Its a used kit 2000 miles claimed , will need a looking over, its £4500 , i always said if i do turbos i want a full kit , i am not a fan of shoe horning turbos into small housings , i know they work but its not for me , there must be a downside compared to a full kit , also by time i have bought downpipes / inlets i dont think there will be much in it as these come with the HKS kit , am i right in saying just add fuel pumps to my stage 4 set up rods/pistons and then a clutch upgrade i should be ok to run it at 800hp ?


----------



## Teaboy (Apr 24, 2016)

terry lloyd said:


> am i right in saying just add fuel pumps to my stage 4 set up rods/pistons and then a clutch upgrade i should be ok to run it at 800hp ?


The above will get you there yes and if you don't already have them put billet baskets in at the same time.

Knowing what this kit is capable of, when it comes to building your motor if you add metal head gaskets and a ARP stud kit your motor will be good for 1000bhp+ you may as well just build it that way in the beginning and your only ever bolt on's and a map away from running more.

To go from 800bhp to 900bhp on that kit just add a nice intercooler and a 4 bar map sensor and with a ramped boost table keeping the torque 700 - 720ftlbs your stock gearbox in most cases will be fine.


----------



## Teaboy (Apr 24, 2016)

Also terry if look at the picture I posted right in the middle you will see a HKS drivers side engine mount that is needed for clearance with this kit. Just make sure it comes with it.


----------



## gtr mart (Mar 29, 2004)

Good info there chaps. For 800hp I think you are safe with modified stock turbos terry. Particularly if you run the oem rev limit.


----------



## terry lloyd (Feb 12, 2014)

Thanks for that Teaboy, I have a hks intercooler, asked about the engine mount it's all complete, sadly it's in Scotland and it's a fair old trip to have a look, hello Martin yes agree about the turbos just thinking would this be a better option for the same money


----------



## Teaboy (Apr 24, 2016)

Who is selling it?

Tuner or private

Only reason I ask is because if it is as described then you know what you should be getting and it would save the drive. Having said that some things are worth driving for.


----------



## R35Audio (Jul 9, 2002)

I've got some turbos for sale which will do 800bhp and then some for an even bigger saving Terry. Just had £1000 spent on a complete rebuild so like new :- Linky


----------



## Teaboy (Apr 24, 2016)

R35Audio said:


> I've got some turbos for sale which will do 800bhp and then some for an even bigger saving Terry. Just had £1000 spent on a complete rebuild so like new :- Linky


I thought they where sold Andy?

Let me give some one a nudge.


----------



## terry lloyd (Feb 12, 2014)

Teaboy said:


> Who is selling it?
> 
> Tuner or private
> 
> Only reason I ask is because if it is as described then you know what you should be getting and it would save the drive. Having said that some things are worth driving for.
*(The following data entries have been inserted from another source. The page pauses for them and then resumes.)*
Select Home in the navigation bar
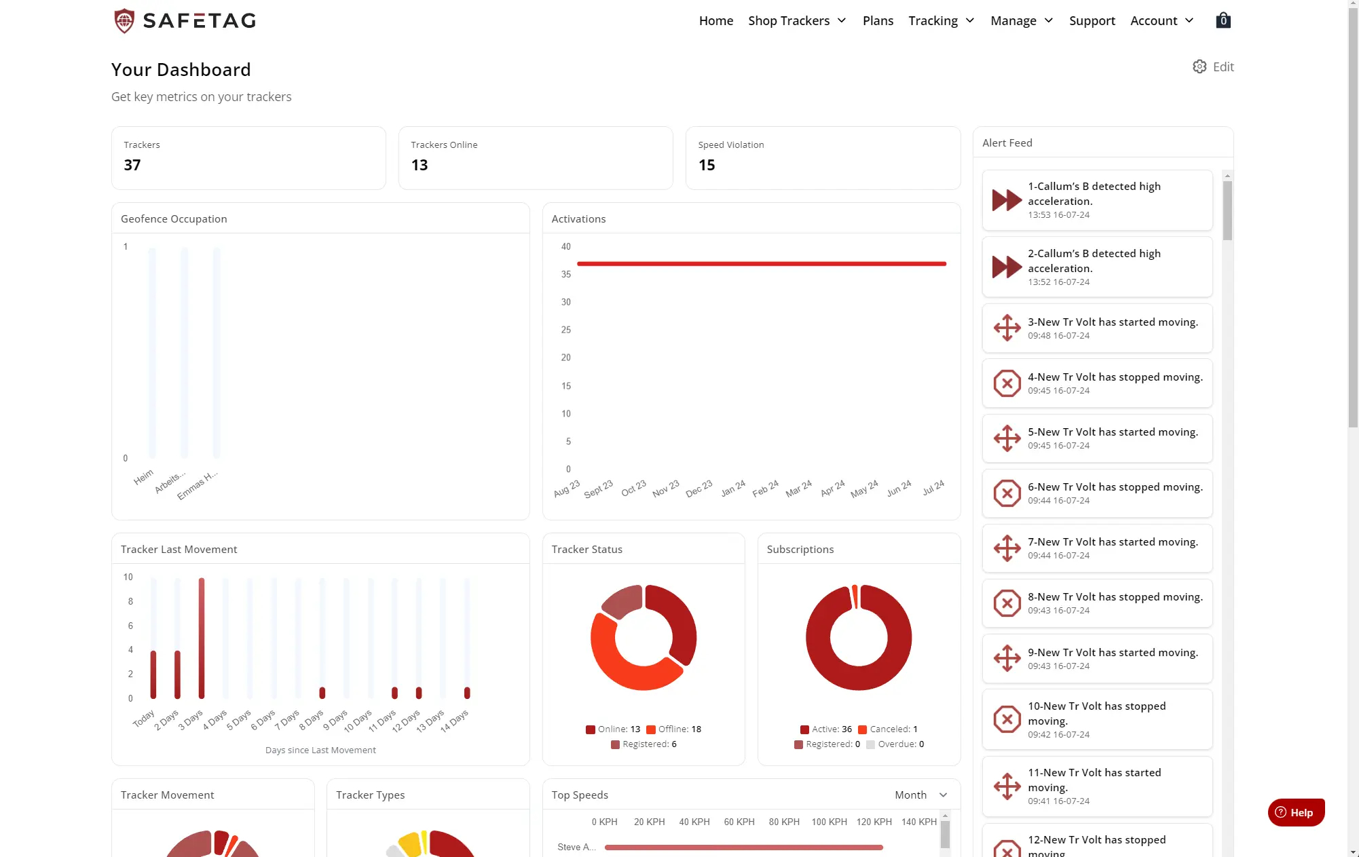 [715, 20]
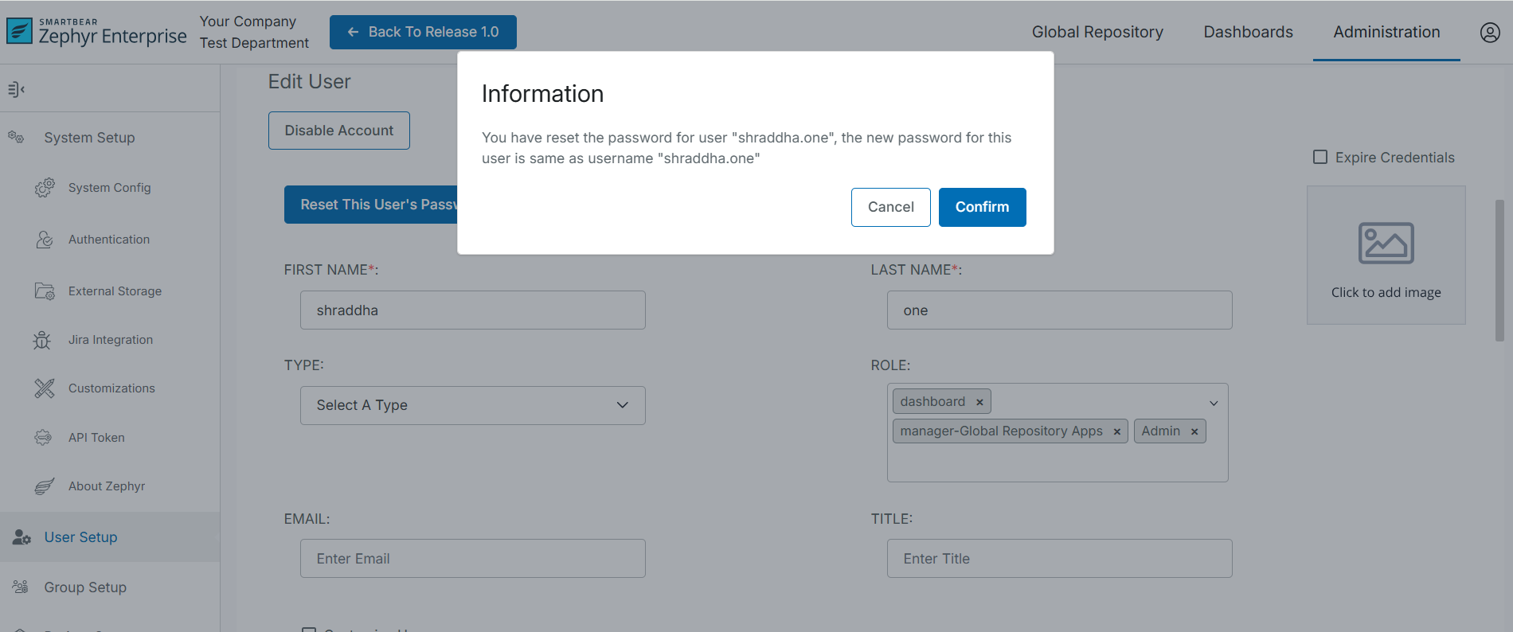Open the Select A Type dropdown
The image size is (1513, 632).
pyautogui.click(x=472, y=405)
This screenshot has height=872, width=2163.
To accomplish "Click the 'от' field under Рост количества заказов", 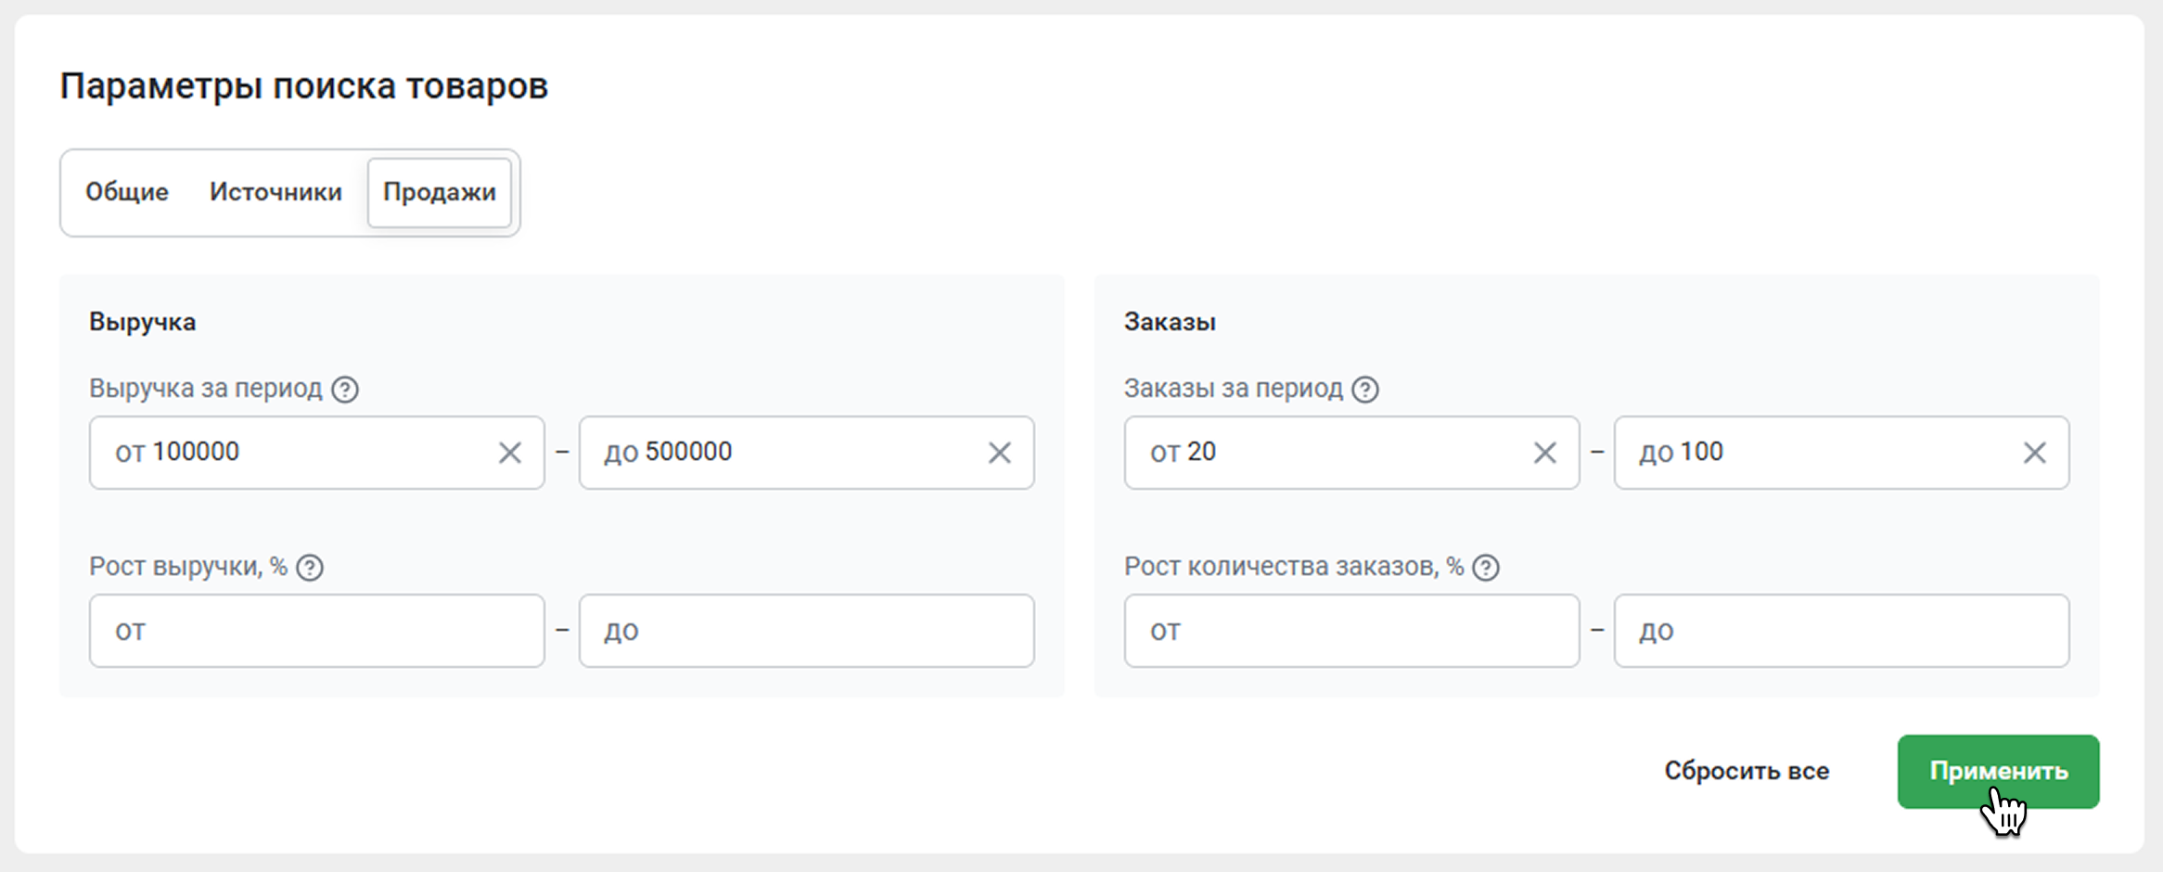I will coord(1352,631).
Not sure the guy is a tuner but its a garage

https://www.ebay.co.uk/itm/nissan-r...e=STRK:MEBIDX:IT&_trksid=p2060353.m1438.l2649

He bought it off here from 

http://www.gtr.co.uk/forum/489257-hks-gt1000-turbokit.html


----------



## terry lloyd (Feb 12, 2014)

R35Audio said:


> I've got some turbos for sale which will do 800bhp and then some for an even bigger saving Terry. Just had £1000 spent on a complete rebuild so like new :- Linky


I have been umming and arring about these for the last few weeks Andy


----------



## gtr mart (Mar 29, 2004)

Yes I agree terry about the vfm bit. It also gives you room for easy extra power if the engine is built. I guess it would come down to your use of the car and future ambitions. If the turbos are bigger than needed then it could cost you response and spool.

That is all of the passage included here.